The data:
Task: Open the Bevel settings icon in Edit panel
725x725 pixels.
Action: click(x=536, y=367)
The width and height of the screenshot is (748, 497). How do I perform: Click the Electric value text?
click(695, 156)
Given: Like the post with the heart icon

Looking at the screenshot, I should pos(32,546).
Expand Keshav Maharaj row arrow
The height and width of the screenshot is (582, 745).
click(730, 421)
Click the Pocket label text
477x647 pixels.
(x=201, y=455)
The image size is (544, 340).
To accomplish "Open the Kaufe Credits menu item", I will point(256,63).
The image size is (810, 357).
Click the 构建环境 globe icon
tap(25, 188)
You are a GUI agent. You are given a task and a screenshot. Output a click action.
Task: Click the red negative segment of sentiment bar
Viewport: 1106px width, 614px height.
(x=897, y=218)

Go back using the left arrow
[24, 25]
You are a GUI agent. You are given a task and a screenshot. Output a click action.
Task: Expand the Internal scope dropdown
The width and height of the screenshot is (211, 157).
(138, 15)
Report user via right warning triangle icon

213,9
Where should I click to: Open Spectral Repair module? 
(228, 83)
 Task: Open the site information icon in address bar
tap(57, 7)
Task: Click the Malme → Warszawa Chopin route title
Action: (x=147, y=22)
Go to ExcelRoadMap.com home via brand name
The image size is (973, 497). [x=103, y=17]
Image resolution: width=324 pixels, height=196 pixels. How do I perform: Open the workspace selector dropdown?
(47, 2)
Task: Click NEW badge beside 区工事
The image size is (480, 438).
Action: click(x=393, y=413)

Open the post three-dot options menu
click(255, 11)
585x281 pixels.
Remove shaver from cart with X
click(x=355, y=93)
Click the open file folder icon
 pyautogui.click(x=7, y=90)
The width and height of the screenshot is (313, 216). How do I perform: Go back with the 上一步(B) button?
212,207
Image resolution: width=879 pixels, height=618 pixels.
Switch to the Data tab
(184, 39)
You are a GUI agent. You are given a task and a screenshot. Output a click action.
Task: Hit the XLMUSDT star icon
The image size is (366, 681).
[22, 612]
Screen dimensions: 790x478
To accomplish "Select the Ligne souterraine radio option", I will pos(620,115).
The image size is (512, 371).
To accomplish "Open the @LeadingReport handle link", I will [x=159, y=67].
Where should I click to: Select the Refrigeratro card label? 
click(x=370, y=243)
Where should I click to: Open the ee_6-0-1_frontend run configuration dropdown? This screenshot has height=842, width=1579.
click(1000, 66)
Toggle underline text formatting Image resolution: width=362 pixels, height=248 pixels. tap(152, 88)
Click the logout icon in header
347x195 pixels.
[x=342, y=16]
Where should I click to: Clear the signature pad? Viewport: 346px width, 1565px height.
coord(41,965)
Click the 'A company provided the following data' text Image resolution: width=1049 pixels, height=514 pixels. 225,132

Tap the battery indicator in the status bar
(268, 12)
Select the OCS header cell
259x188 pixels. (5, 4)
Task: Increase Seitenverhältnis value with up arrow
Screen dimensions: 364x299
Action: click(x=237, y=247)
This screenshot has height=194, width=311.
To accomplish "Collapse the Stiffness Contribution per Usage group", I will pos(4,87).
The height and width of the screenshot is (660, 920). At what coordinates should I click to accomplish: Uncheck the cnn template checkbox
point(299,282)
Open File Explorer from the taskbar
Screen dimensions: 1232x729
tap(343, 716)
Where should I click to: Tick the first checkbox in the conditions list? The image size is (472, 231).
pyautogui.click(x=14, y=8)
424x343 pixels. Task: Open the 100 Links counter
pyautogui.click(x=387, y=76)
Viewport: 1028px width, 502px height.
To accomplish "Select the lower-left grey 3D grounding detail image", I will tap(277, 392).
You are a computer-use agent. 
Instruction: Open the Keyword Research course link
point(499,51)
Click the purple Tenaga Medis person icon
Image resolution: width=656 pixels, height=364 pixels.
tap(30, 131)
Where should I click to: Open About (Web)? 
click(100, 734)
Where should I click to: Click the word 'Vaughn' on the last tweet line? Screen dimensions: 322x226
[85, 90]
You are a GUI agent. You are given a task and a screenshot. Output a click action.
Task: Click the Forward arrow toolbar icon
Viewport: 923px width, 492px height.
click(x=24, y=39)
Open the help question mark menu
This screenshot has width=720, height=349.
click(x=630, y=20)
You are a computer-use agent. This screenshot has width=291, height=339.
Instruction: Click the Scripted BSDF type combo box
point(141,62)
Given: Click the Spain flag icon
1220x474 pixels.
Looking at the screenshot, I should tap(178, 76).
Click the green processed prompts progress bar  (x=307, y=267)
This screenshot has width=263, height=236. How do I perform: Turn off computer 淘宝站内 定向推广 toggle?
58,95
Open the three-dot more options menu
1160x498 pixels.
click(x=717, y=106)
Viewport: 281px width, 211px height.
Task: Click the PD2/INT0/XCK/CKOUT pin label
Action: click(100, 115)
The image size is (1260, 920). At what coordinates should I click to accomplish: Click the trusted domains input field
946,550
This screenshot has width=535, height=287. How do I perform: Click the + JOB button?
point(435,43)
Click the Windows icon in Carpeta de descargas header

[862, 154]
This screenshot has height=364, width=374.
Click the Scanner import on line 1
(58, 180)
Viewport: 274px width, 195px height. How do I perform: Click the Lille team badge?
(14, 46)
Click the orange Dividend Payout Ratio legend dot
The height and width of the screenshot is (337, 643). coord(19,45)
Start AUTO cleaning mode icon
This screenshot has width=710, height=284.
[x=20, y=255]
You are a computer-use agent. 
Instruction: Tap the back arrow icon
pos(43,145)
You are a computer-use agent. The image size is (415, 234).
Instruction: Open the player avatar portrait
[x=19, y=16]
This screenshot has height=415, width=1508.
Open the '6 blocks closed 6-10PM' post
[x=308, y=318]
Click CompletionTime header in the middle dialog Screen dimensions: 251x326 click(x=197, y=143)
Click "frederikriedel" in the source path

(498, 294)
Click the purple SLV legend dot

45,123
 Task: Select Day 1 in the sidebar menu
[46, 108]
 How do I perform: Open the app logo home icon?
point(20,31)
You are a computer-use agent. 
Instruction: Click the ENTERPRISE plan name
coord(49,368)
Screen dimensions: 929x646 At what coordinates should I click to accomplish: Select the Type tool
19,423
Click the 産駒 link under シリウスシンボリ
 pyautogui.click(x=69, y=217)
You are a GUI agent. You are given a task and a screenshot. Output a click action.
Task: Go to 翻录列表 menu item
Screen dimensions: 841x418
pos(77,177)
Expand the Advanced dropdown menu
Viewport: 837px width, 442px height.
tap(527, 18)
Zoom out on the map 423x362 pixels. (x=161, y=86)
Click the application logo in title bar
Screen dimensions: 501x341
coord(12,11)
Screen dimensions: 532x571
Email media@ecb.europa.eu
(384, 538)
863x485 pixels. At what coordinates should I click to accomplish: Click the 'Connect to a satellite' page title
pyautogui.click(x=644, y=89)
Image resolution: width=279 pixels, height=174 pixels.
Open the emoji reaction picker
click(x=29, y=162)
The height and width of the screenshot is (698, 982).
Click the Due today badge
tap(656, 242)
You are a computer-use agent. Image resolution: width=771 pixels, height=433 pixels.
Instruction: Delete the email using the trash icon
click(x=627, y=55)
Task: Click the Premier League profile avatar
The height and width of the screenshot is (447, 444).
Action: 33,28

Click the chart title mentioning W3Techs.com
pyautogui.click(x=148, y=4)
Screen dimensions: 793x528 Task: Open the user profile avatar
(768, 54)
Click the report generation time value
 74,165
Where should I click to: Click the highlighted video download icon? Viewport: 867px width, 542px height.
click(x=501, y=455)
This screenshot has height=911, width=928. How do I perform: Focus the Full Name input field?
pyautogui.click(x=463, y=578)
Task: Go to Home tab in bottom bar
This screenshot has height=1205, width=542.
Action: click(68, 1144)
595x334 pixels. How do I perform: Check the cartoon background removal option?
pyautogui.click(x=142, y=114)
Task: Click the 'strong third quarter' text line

Task to carry out: Set down exactly, and only, the lines from the one with "Image resolution: width=279" to the final line of the data.

Response box:
Image resolution: width=279 pixels, height=174 pixels.
Open the emoji reaction picker
click(x=29, y=162)
The height and width of the screenshot is (698, 982).
Click the Due today badge
tap(656, 242)
You are a computer-use agent. Image resolution: width=771 pixels, height=433 pixels.
Instruction: Delete the email using the trash icon
click(x=627, y=55)
Task: Click the Premier League profile avatar
The height and width of the screenshot is (447, 444).
Action: 33,28

Click the chart title mentioning W3Techs.com
pyautogui.click(x=148, y=4)
Screen dimensions: 793x528 Task: Open the user profile avatar
(768, 54)
Click the report generation time value
 74,165
Where should I click to: Click the highlighted video download icon? Viewport: 867px width, 542px height.
click(x=501, y=455)
This screenshot has height=911, width=928. How do I perform: Focus the Full Name input field?
pyautogui.click(x=463, y=578)
Task: Go to Home tab in bottom bar
This screenshot has height=1205, width=542.
Action: click(68, 1144)
595x334 pixels. How do I perform: Check the cartoon background removal option?
pyautogui.click(x=142, y=114)
Task: Click the 'strong third quarter' text line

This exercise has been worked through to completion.